In weiteren Rollen ein starker Wolfgang Höltzel als Graf Arco, Michael Schüler als Fridolin Weber und Lebensgefährte Cäcilias Johann Thorwart in Personalunion sowie Joel Kirby als Dr. Anton Mesmer (und künstlerischer Assistent).

Masse und Klasse

Spannend und packend wird es immer dann, wenn die Tecklenburger die Trumpfkarte ihrer imposanten Statisterie und ihres großen Chores ausspielen. Wenn über 130 Menschen auf der Bühne agieren, kann sich kaum einer der Magie eines solchen Augenblicks entziehen. Da richten sich dann die berühmten Nackenhärchen auf. Und so geraten die großen Ensembleszenen zu einem wuchtigen, intensiven, berauschenden Erlebnis. Das ist in größter Nachhaltigkeit vor allem zum Ende hin so, wenn die Massen das Wunder Mozart noch einmal besingen und dazu überdimensionale Mozart-Kugeln schwenken.

Im ”Graben” leisten Tjaard Kirsch und sein großes symphonisches, durch eine fetzig aufspielende Rocksektion verstärktes Orchester ganze Arbeit und bewegen sich mit viel Drive und Einfühlungsvermögen durch die vielschichtige Partitur bewegt. Da gab und gibt es nichts zu Meckern und zu Mäkeln.

Komplimente von Levay und Kunze

Nun mögen sich ja nicht wenige Rezensenten bemüht fühlen, das berühmte Haar (oder deren mehrere) in der Suppe zu suchen – und zu finden. Die Tecklenburger machen es diesen Damen und Herren aus den Elfenbeintürmen der Hochkultur in dieser Hinsicht diesmal verdammt schwer. Die Inszenierung ist rund, schlüssig und nachgerade perfekt!
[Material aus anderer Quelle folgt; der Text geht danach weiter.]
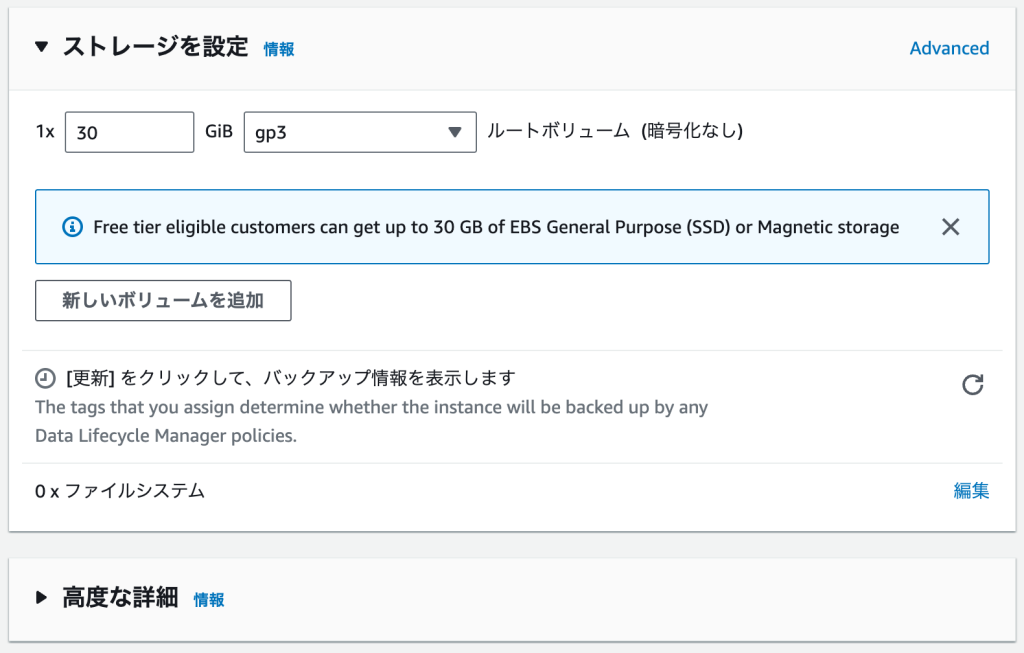The height and width of the screenshot is (653, 1024).
Task: Expand the 高度な詳細 section triangle
Action: tap(41, 598)
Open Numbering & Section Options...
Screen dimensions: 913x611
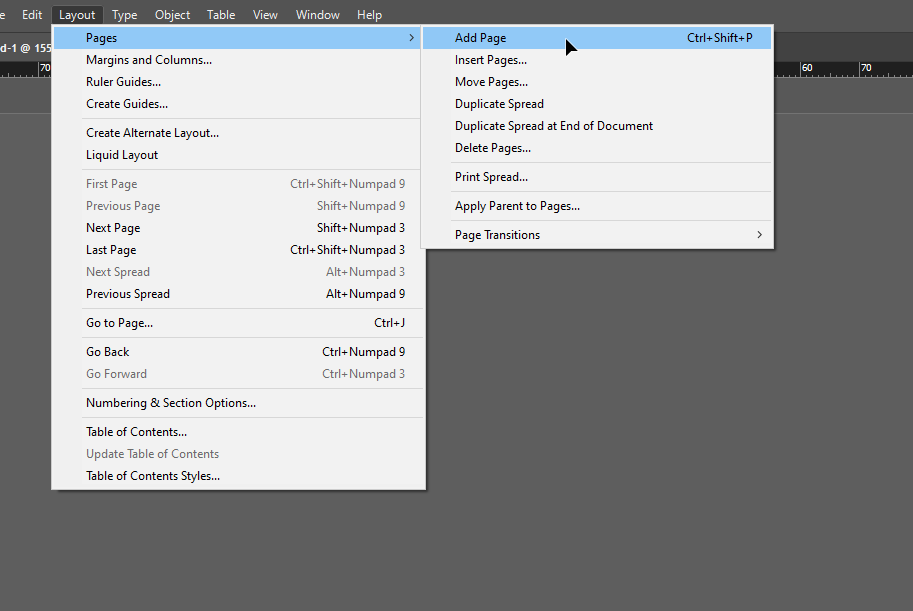pos(170,403)
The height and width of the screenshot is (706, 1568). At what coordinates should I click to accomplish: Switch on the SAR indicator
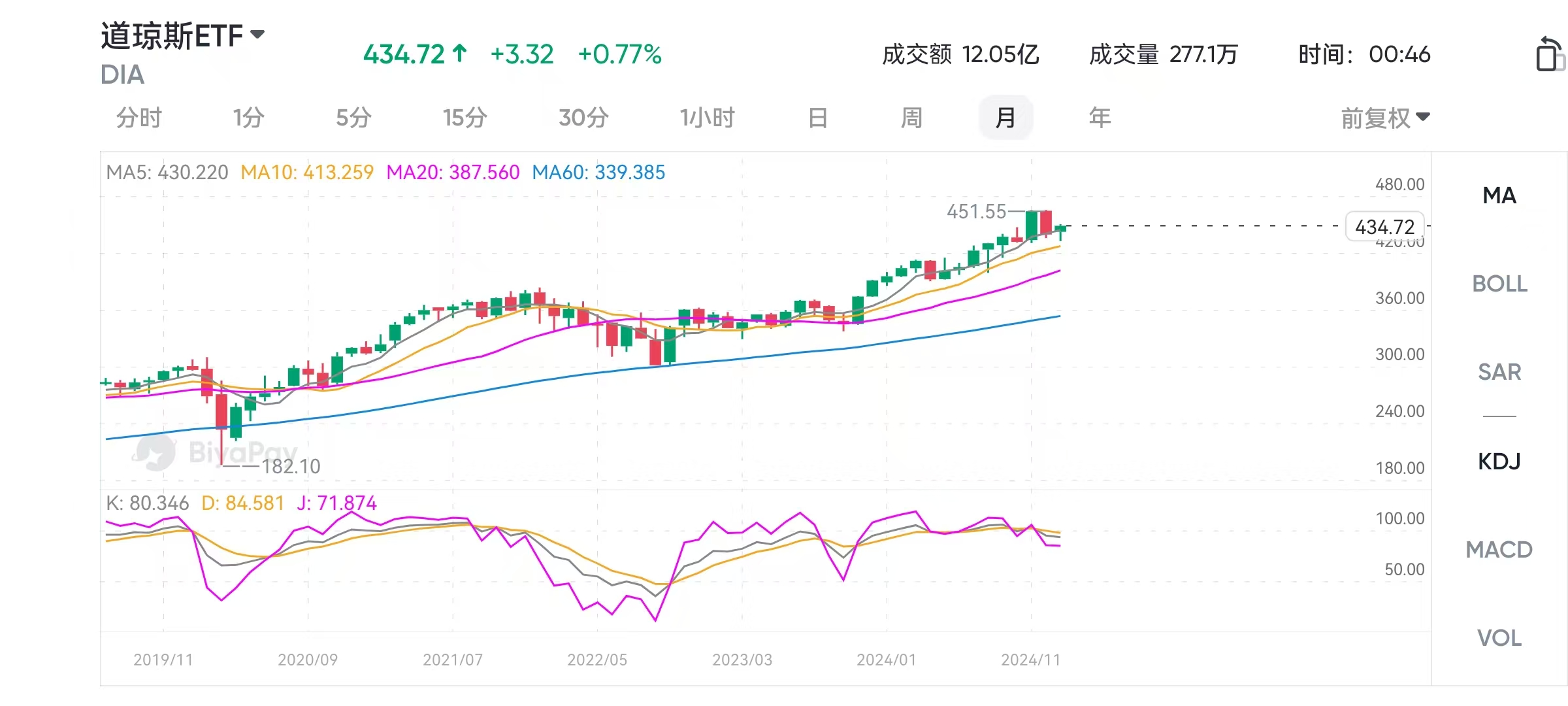point(1499,372)
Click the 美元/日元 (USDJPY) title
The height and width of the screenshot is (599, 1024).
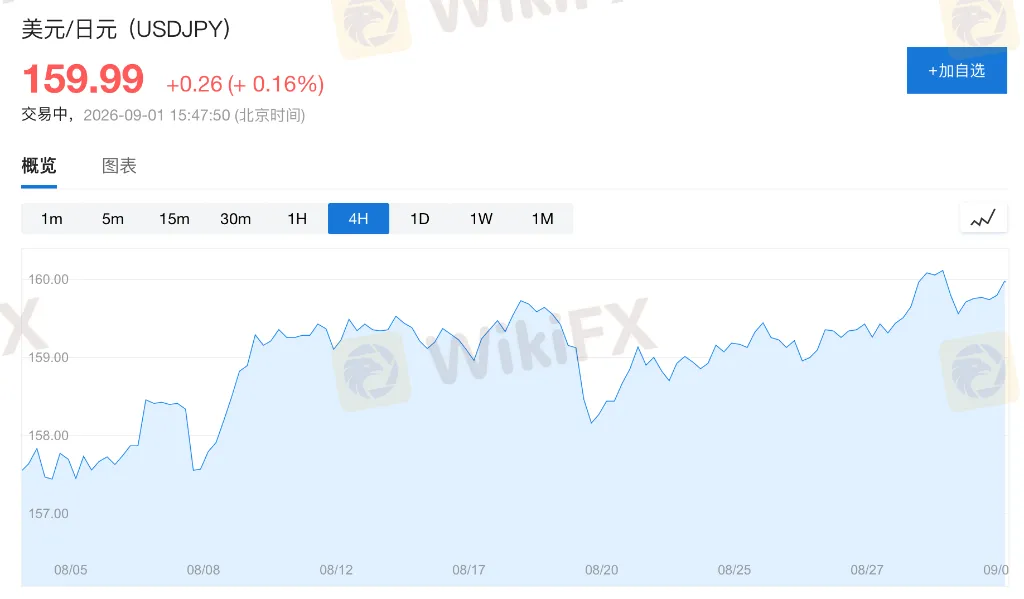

Hier passt einfach alles zusammen.

An der dramaturgischen und musikalischen Umsetzung hatten auch Sylvester Levay und Dr. Michael Kunze für alle sichtbar ihre helle Freude. Die Väter des Stücks hatten sich gespannt unter die Premierengäste gemischt. Beide genossen später beeindruckt den Minuten langen Schlussapplaus von der Bühne hinab. Und der galt auch ihnen. Ihr Urteil: ”Volle Punktzahl für eine gelungene Inszenierung auf allerhöchstem Niveau”. Dem ist eigentlich nichts hinzu zu fügen!

Mozart steht noch bis 30. August auf dem Sommer-Spielplan.